The practical implication is straightforward: if you’re sleeping poorly and experiencing more pain than seems reasonable, improving sleep may do more for your pain than a standard painkiller.
Vitamin D Deficiency and Pain
Low vitamin D levels show up repeatedly in studies of people with chronic and unexplained pain. Research has found that people with low vitamin D have heightened central sensitivity, meaning their brains amplify pain signals from mechanical pressure more than people with adequate levels. In studies of diffuse musculoskeletal pain, participants commonly had vitamin D levels between 9 and 20 ng/mL, well below the deficiency threshold of about 20 ng/mL (50 nmol/L).
Vitamin D insufficiency, defined as levels between 20 and 30 ng/mL, is extremely common, particularly in people who spend most of their time indoors or live at higher latitudes. If you have widespread aching or tenderness that doesn’t have a clear cause, checking your vitamin D level with a simple blood test is a reasonable step. Correcting a deficiency won’t necessarily eliminate pain, but it removes one factor that may be lowering your threshold.
Stress, Anxiety, and the Pain Connection
Emotional state and pain sensitivity are linked at the neurological level, not just the psychological one. Anxiety and chronic stress keep the nervous system in a heightened state of arousal, which directly feeds into the central sensitization process described earlier. When your brain is already on high alert for threats, it interprets incoming sensory information more aggressively, including pain signals.

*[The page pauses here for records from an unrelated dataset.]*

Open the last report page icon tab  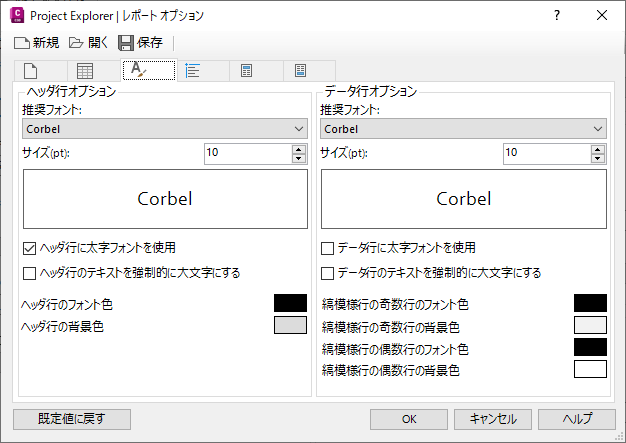pyautogui.click(x=301, y=70)

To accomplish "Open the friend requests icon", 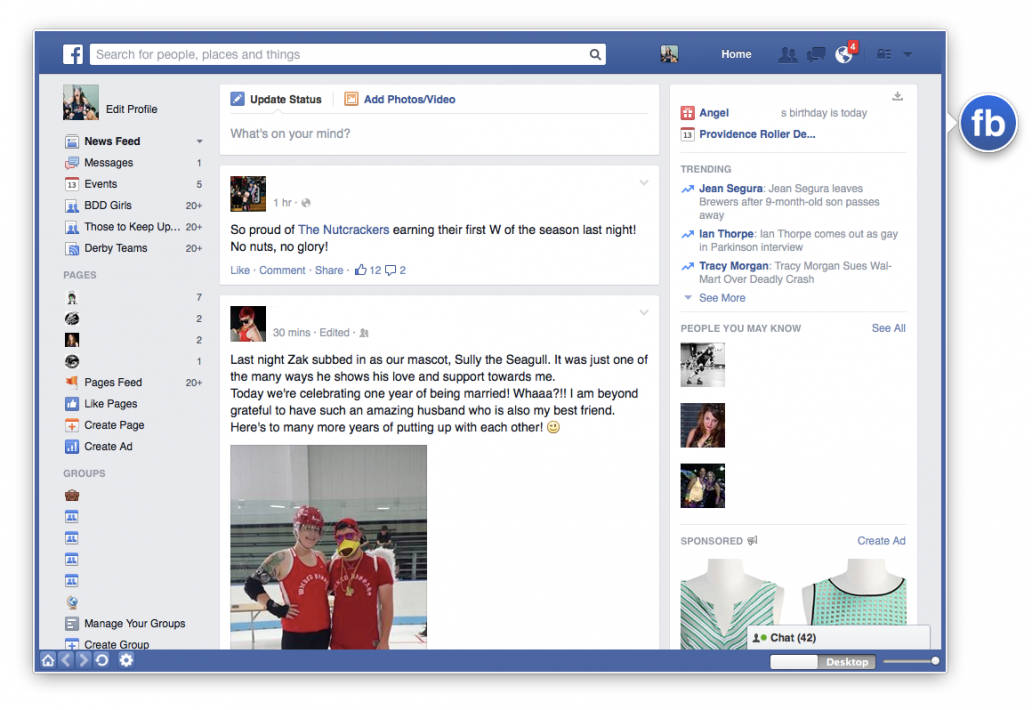I will (788, 55).
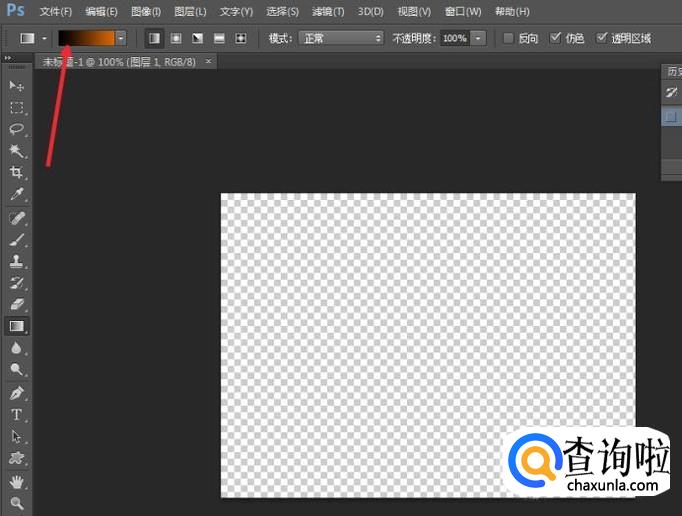This screenshot has width=682, height=516.
Task: Choose the radial gradient style button
Action: tap(176, 38)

This creates a feedback loop. Pain increases stress and anxiety, which increases nervous system excitability, which amplifies pain further. People dealing with depression also commonly report higher pain sensitivity, partly because the same brain chemicals involved in mood regulation, particularly those in the dopamine and noradrenaline systems, are also central to the descending pain suppression pathways. When those systems are depleted or dysregulated, both mood and pain control suffer simultaneously.
What You Can Do About It
Because heightened pain sensitivity usually results from multiple overlapping factors, the most effective approach addresses several at once. Sleep is the highest-leverage target for most people. Consistently getting seven to nine hours of quality sleep restores dopamine signaling in pain-regulating circuits and reduces the inflammatory molecules that sensitize the nervous system. Even modest improvements in sleep quality can shift pain perception noticeably.

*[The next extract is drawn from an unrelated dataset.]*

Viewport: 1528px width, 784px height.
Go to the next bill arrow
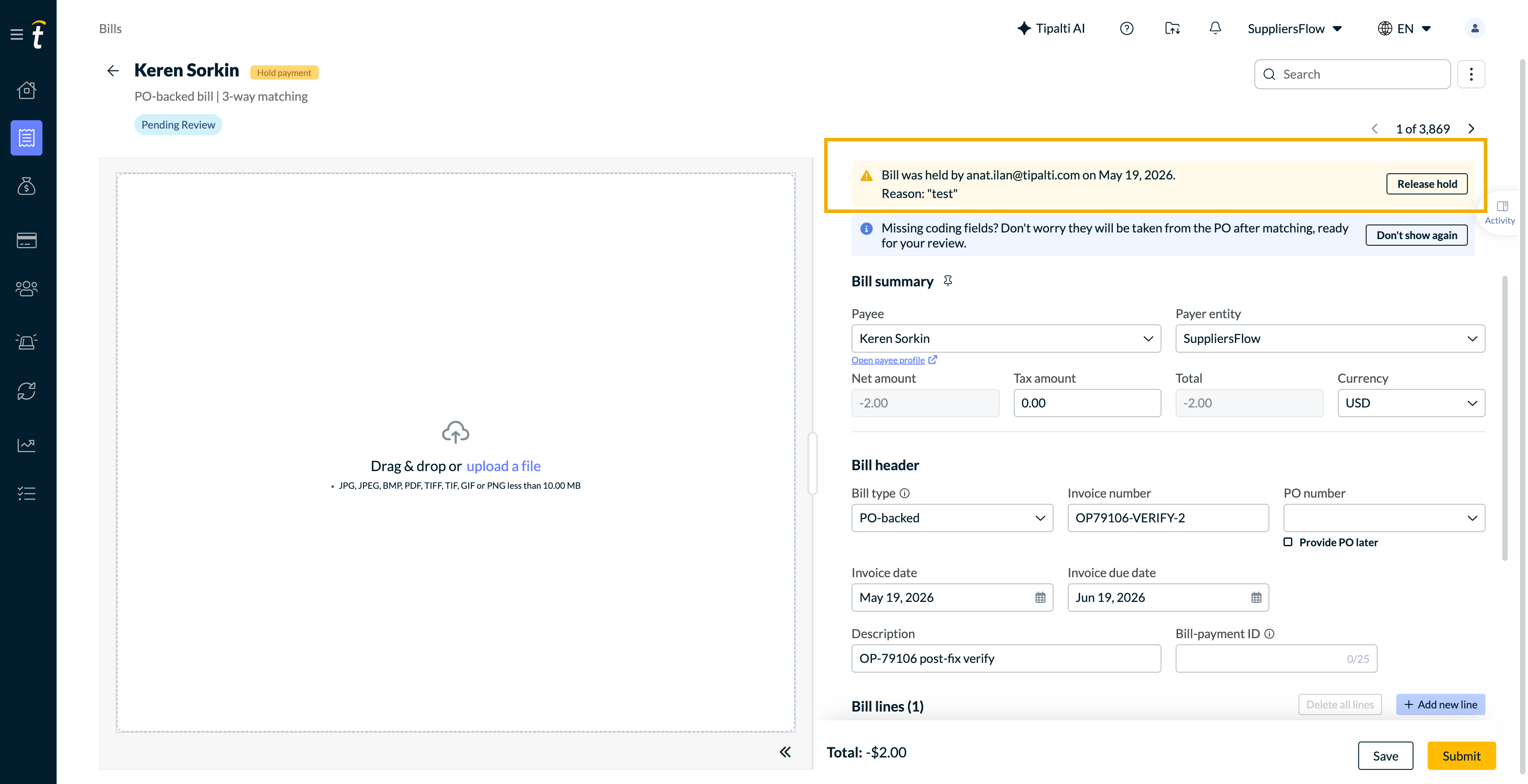[x=1471, y=129]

Regular aerobic exercise is one of the few interventions shown to strengthen the brain’s descending pain inhibition system over time. It doesn’t need to be intense. Walking, swimming, or cycling at a moderate pace several times a week is enough to trigger these changes, though the benefits build gradually over weeks rather than appearing immediately.

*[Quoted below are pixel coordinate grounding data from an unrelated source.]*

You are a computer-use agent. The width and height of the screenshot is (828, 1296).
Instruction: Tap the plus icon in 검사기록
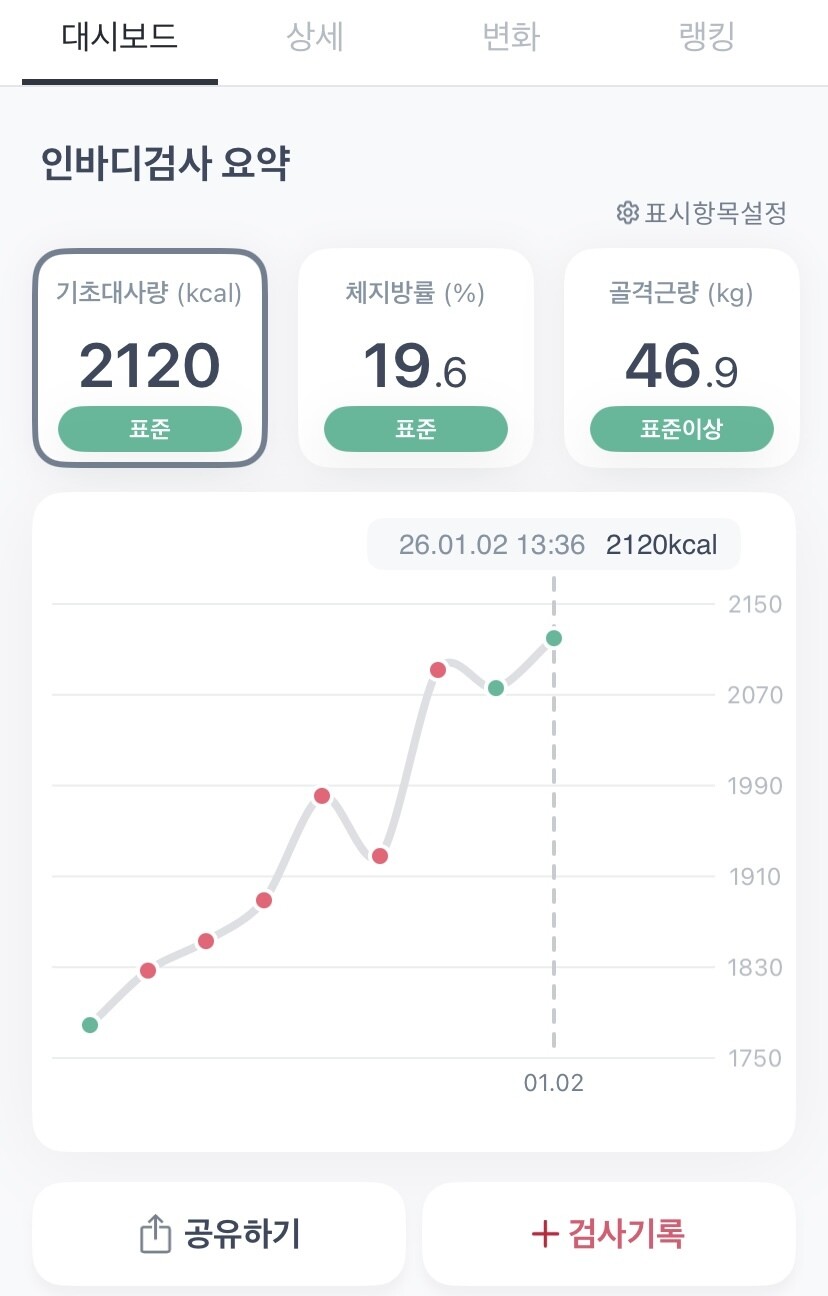tap(544, 1235)
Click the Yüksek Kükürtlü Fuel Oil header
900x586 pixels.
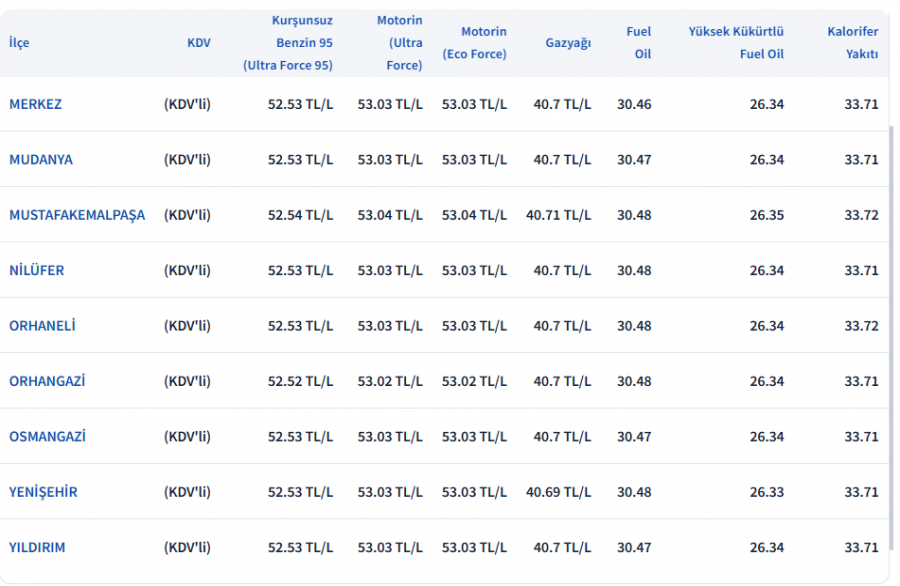pyautogui.click(x=736, y=42)
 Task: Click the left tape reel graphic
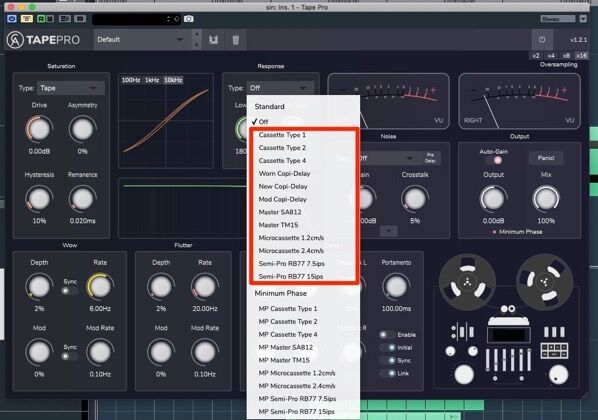point(467,282)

Addressing nutritional gaps matters too. If a blood test reveals low vitamin D, supplementation is simple and inexpensive. Reducing chronic stress through whatever works for you, whether that’s mindfulness practices, therapy, or simply restructuring parts of your life that keep you in a constant state of tension, helps interrupt the cycle between emotional distress and nervous system hyperactivity.
For people whose sensitivity has persisted for three months or longer and affects multiple areas of the body, the issue may involve established central sensitization. Treatments that target the nervous system directly, such as graded exposure to movement, cognitive behavioral therapy focused on pain, and certain medications that calm overactive nerve signaling, tend to be more effective than standard painkillers for this type of sensitivity. The key shift is recognizing that the problem is in how your nervous system processes signals, not necessarily in the tissues where you feel the pain.